Ireland: the cases that were never prosecuted — clergy lobbying and the State's decisions not to charge

Record class

Institutional event

Evidence status

Official finding

Authority role

a parish priest who persuaded the Department not to prosecute, a Resident Manager who lobbied the State Solicitor against prosecution, the religious congregations running the institutions

Organization

St Joseph's Kilkenny, St Patrick's Kilkenny, Upton

Spiritual nexus

Children held in religious-run institutions, whose access to the criminal law ran through the very clergy the law might have been used against — the authority that made the harm possible also decided whether it would ever be answered for.

  • Institutional obedience or isolation
  • Pastoral or clerical authority

Evidence structure

Proceedings

  1. 1954-08-01 · official findings on decisions not to prosecute

    Ireland — Commission to Inquire into Child Abuse (Ryan Report, 2009), Vol. 2 chs. 2, 13 and 14. The Commission documented a pattern in which prosecutions were averted after clerical intervention. At St Joseph's Kilkenny, a lay worker of thirty years' service sexually abused at least four girls in the summer of 1953; the abuse was discovered in August 1954, and the parish priest persuaded the Department not to prosecute, citing reputational harm to the convent and the trauma of child witnesses. The man was quietly dismissed and never charged. At Upton in 1944, after a former resident named other boys to the Gardaí, three were charged; the Resident Manager lobbied the State Solicitor against prosecution on the grounds that the boys were now upright citizens, and the Attorney General dropped the case — the Commission recording that the Manager's motive was to avoid adverse publicity. Of St Patrick's Kilkenny, where sexual-abuse allegations against lay workers spanned 1943 to 1965, the Sisters of Charity's own submission to the Commission stated plainly: 'No-one was convicted of abuse at St Patrick's.'

Documented coercion mechanisms

  • reputational protection of convents and institutions advanced as a reason not to charge
  • the quiet dismissal of an abuser in place of prosecution
  • children's status as institutional residents leaving them without an independent advocate

Primary record

Sources

official commission finding commission finding Report of the Commission to Inquire into Child Abuse (Ryan Report), Vol. 2 ch. 14 paras 56-79 (St Joseph's Kilkenny), via UCD Industrial Memories.
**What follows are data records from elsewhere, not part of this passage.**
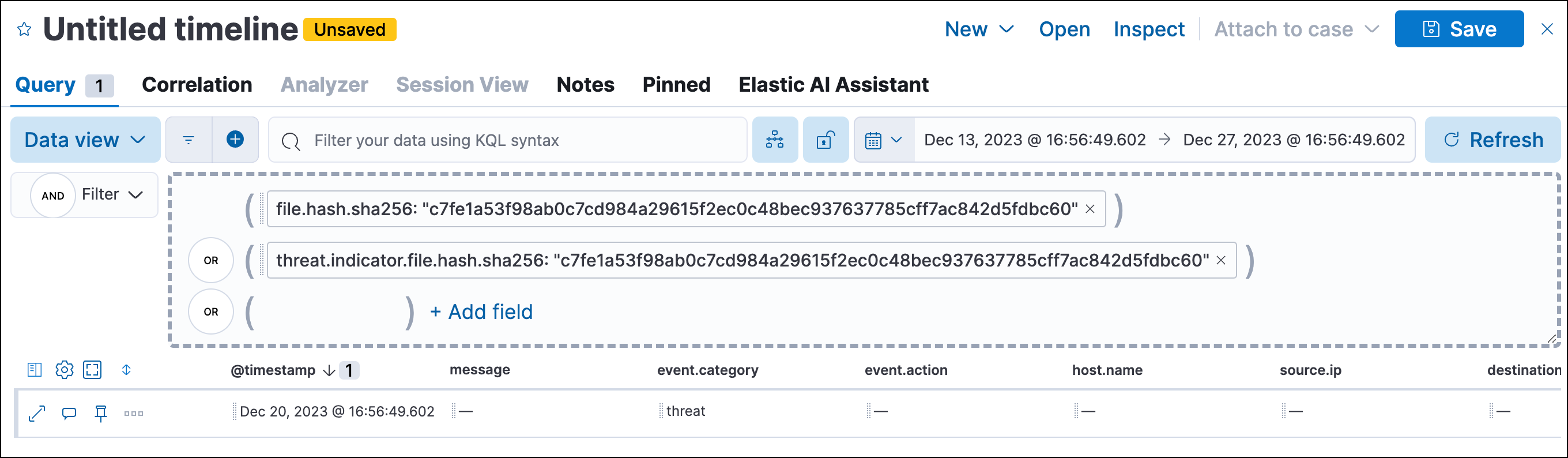Open calendar quick date menu
Screen dimensions: 1568x458
point(883,140)
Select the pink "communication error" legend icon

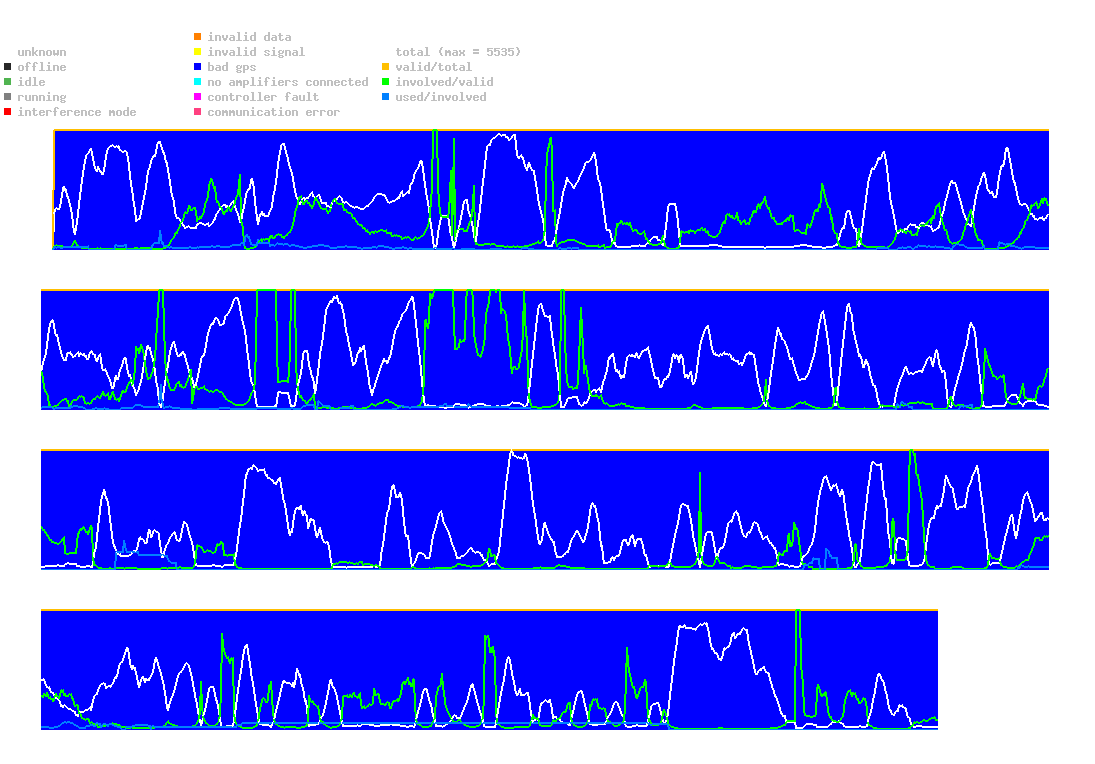198,112
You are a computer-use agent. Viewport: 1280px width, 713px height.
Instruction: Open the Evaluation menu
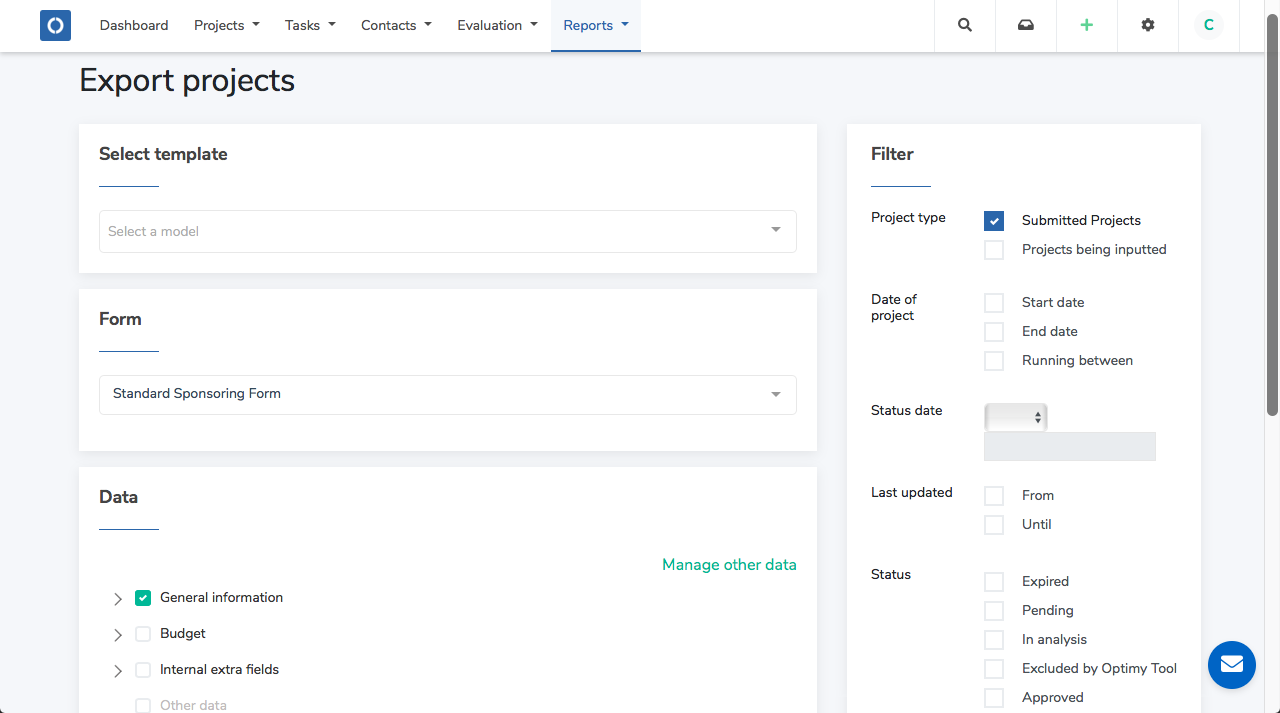tap(497, 25)
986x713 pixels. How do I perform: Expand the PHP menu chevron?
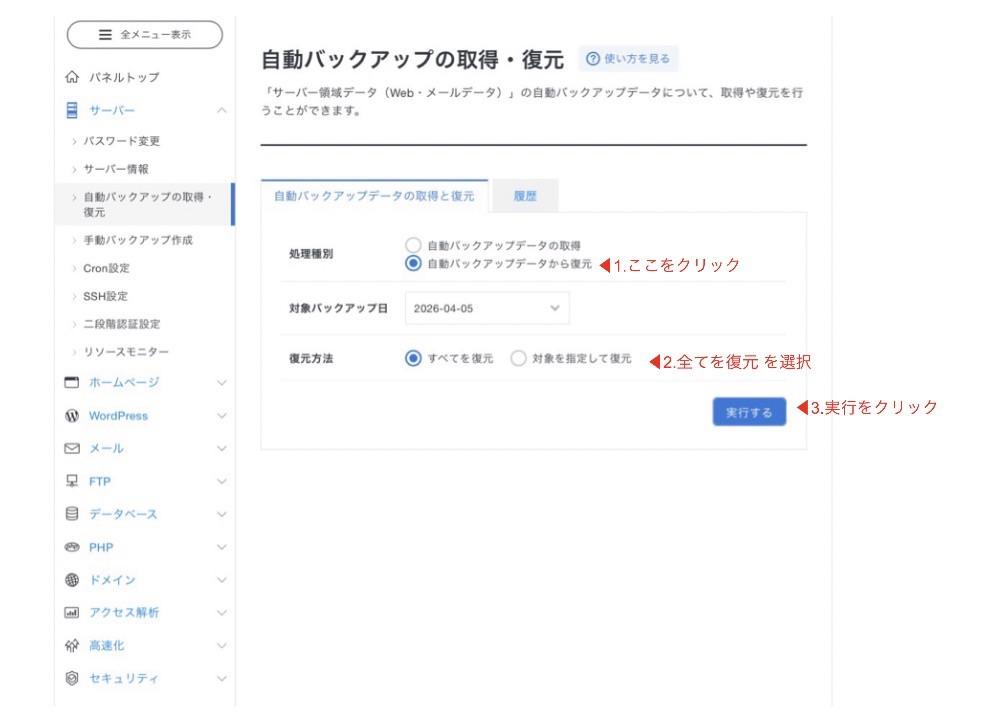221,547
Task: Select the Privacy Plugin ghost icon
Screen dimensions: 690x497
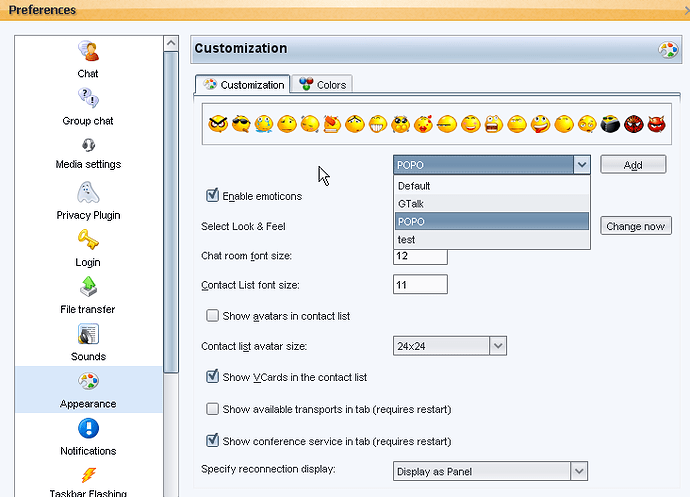Action: pyautogui.click(x=88, y=192)
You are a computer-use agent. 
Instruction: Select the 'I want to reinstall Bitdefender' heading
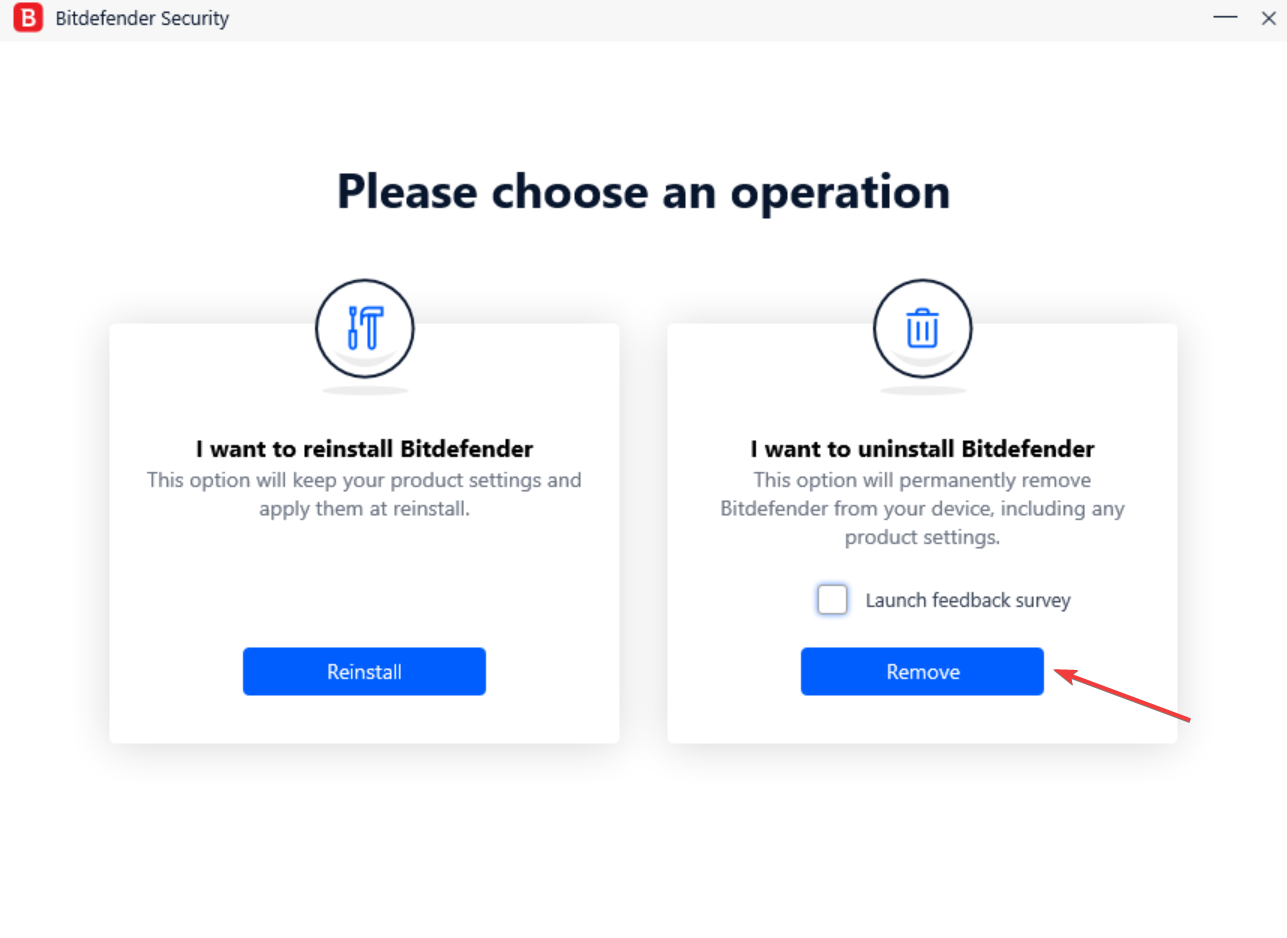pos(364,448)
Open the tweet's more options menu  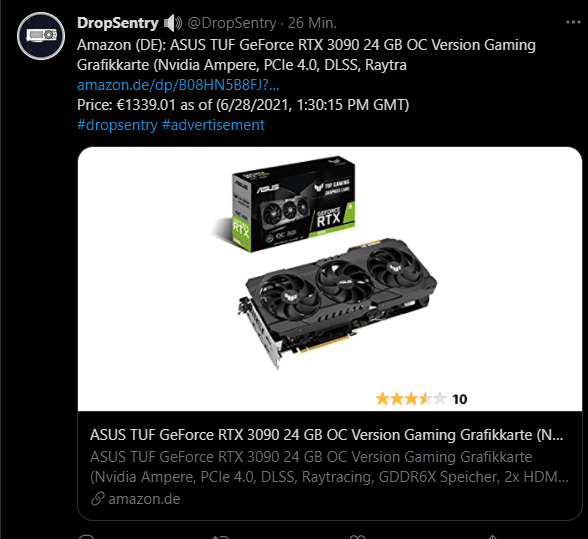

The Commission's record of the parish priest's intervention and the decision not to prosecute.

official commission finding commission finding Ryan Report, Vol. 2 ch. 2 paras 232-240 (Upton), via UCD Industrial Memories.

The Commission's record of the Resident Manager's lobbying and the Attorney General's decision to drop the case.

official commission finding commission finding Ryan Report, Vol. 2 ch. 13 para 74 (St Patrick's Kilkenny), via UCD Industrial Memories.

The congregation's own submission that no one was ever convicted of abuse at the institution.